WRITTEN INSTRUCTION A:
Based on the page on Levenshtein distance, decide whether each statement agrees with the text: (i) a higher Levenshtein number means the two strings are more different; (ii) swapping two neighboring characters counts as one edit; (iii) every index character of the string is given equal importance. For each, answer yes or no and quote the deciding words of the text.
## start TEXT
Analyze Data/Measure of similarity

Vector Similarity-4. Levenshtein distance

Naranjito 2021. 2. 25. 17:53
  • Levenshtein distance

 

- One of edit distance based algorithms which is falling under this category try to compute the number of operations needed to transforms one string to another. More the number of operations, less is the similarity between the two strings. One point to note, in this case, every index character of the string is given equal importance.

- A number that tells you how different two strings are. The higher the number, the more different the two strings are.

- And 'edit' is defined by either an insertion of a character, a deletion of a character, or a replacement of a character.

- It measures the minimum number of edits that you need to do to change a one-word sequence into the other.

Reference : medium.com/@ethannam/understanding-the-levenshtein-distance-equation-for-beginners-c4285a5604f0

 

What?

 

  • User-defined function
import numpy as np
def levenshtein_ratio_and_distance(s,t,ratio_calc=False):
  rows=len(s)+1
  cols=len(t)+1
  distance=np.zeros((rows,cols), dtype=int)

  for i in range(1,rows):
    for k in range(1,cols):
      distance[i][0]=i
      distance[0][k]=k

  for col in range(1, cols):
    for row in range(1, rows):
      if s[row-1]==t[col-1]:
        cost=0
      else:
        if ratio_calc==True:
          cost=2
        else:
          cost=1
      distance[row][col]=min(distance[row-1][col]+1,
                           distance[row][col-1]+1,
                           distance[row-1][col-1]+cost)
    
  if ratio_calc==True:
    Ratio=((len(s)+len(t))-distance[row][col])/(len(s)+len(t))
## end TEXT
WRITTEN INSTRUCTION B:
Lay out the stretch of the rows from the line containing "Switch clone URL to HTTPS" through the end of the rows as a JSON list of strings, one string per line, with blank lines left out. Leave the pictures out of the answer.
## start MATERIAL PROVIDED
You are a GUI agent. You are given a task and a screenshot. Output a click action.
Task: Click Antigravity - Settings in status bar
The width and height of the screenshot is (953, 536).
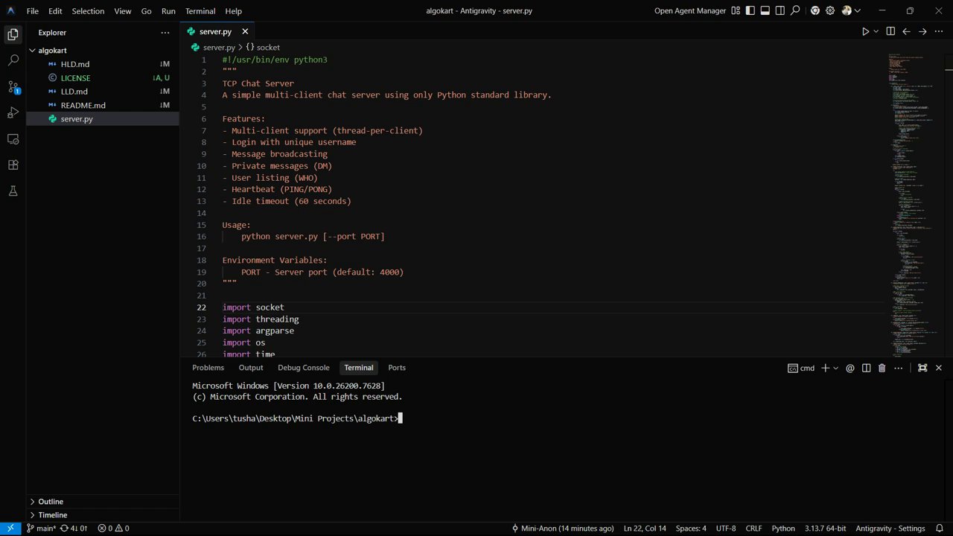[x=890, y=529]
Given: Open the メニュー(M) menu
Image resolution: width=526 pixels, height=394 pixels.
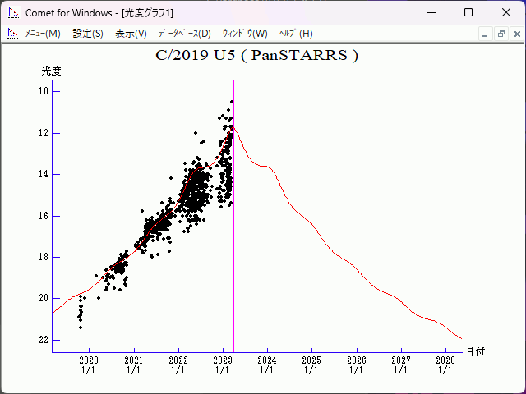Looking at the screenshot, I should [42, 34].
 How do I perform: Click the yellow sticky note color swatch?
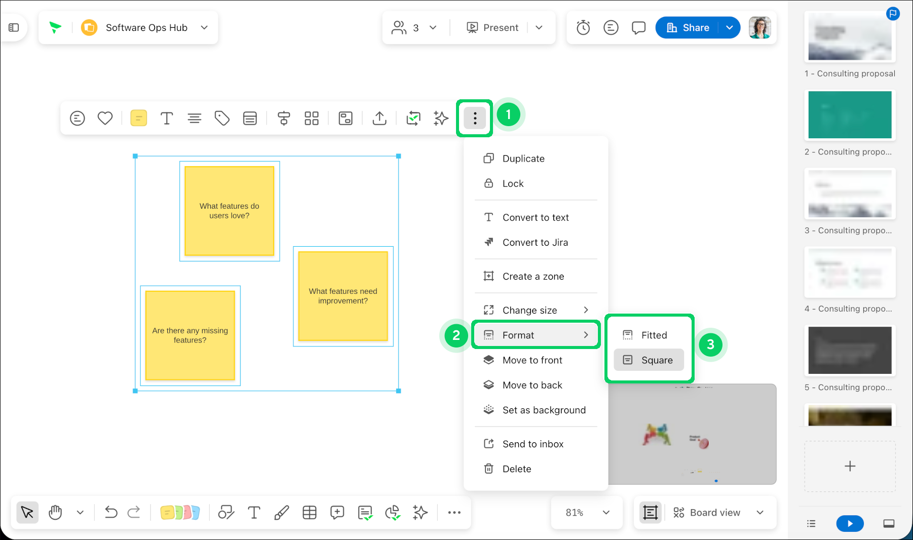click(x=138, y=118)
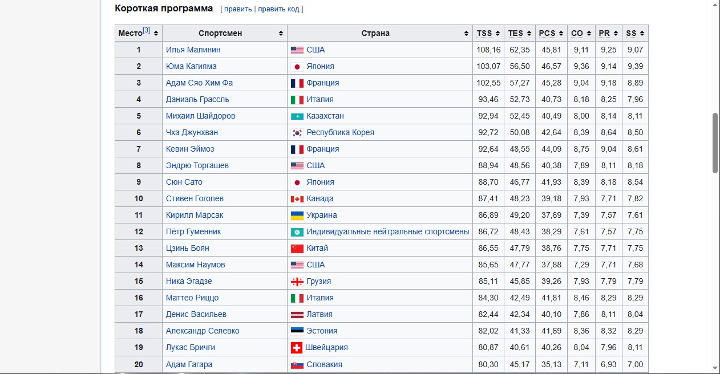Sort table by Страна column arrows
Screen dimensions: 720x374
[x=466, y=34]
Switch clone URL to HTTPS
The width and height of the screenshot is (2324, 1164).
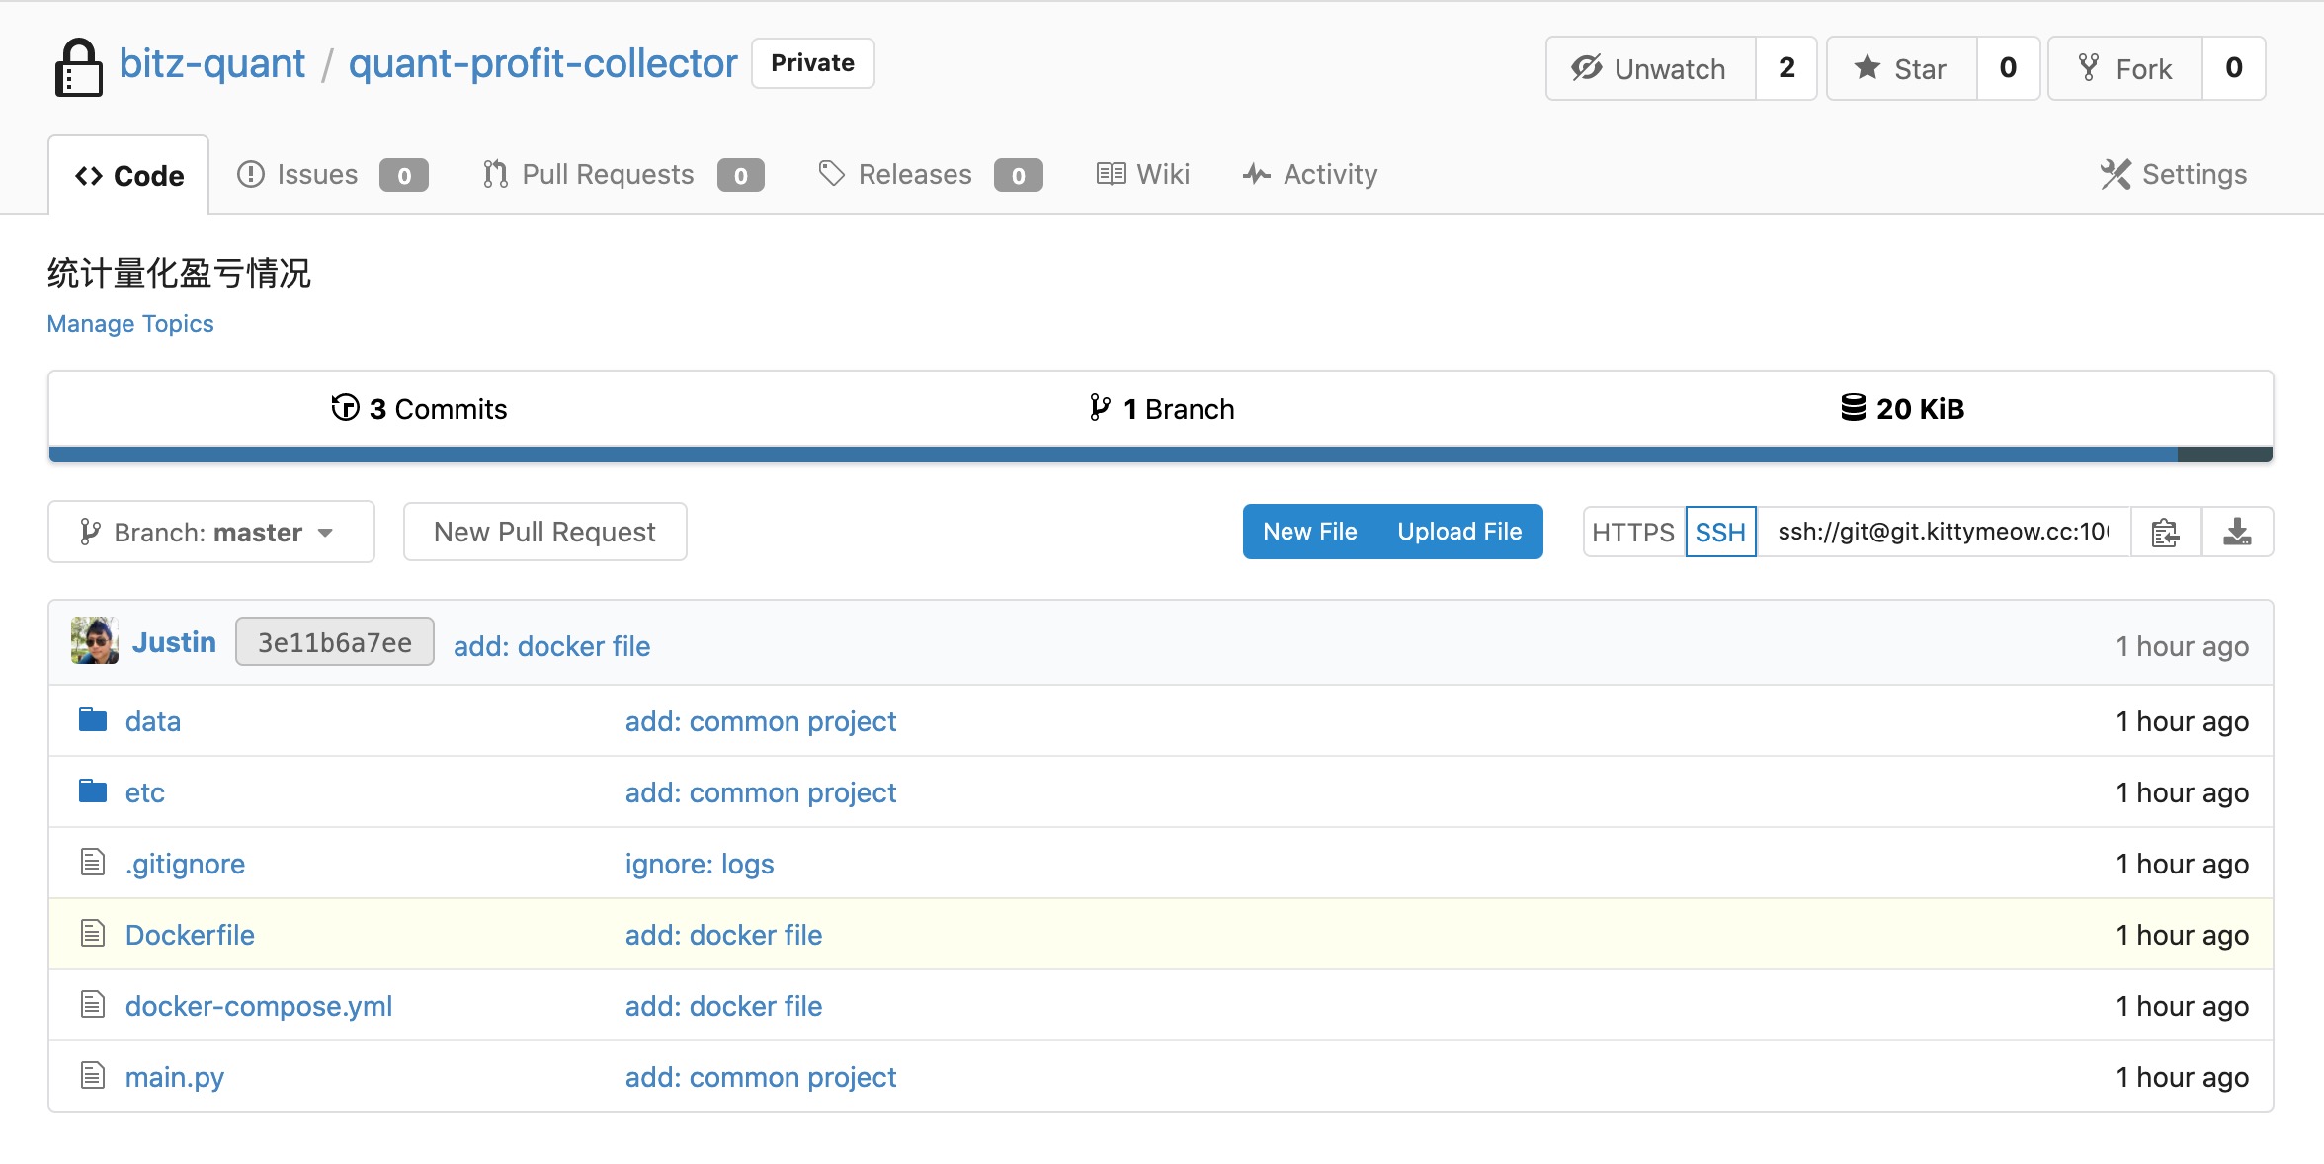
## end MATERIAL PROVIDED
RESULT A:
(i) Yes: "The higher the number, the more different the two strings are."
(ii) No: "And 'edit' is defined by either an insertion of a character, a deletion of a character, or a replacement of a character."
(iii) Yes: "every index character of the string is given equal importance."

RESULT B:
[
  "Switch clone URL to HTTPS",
  "The width and height of the screenshot is (2324, 1164)."
]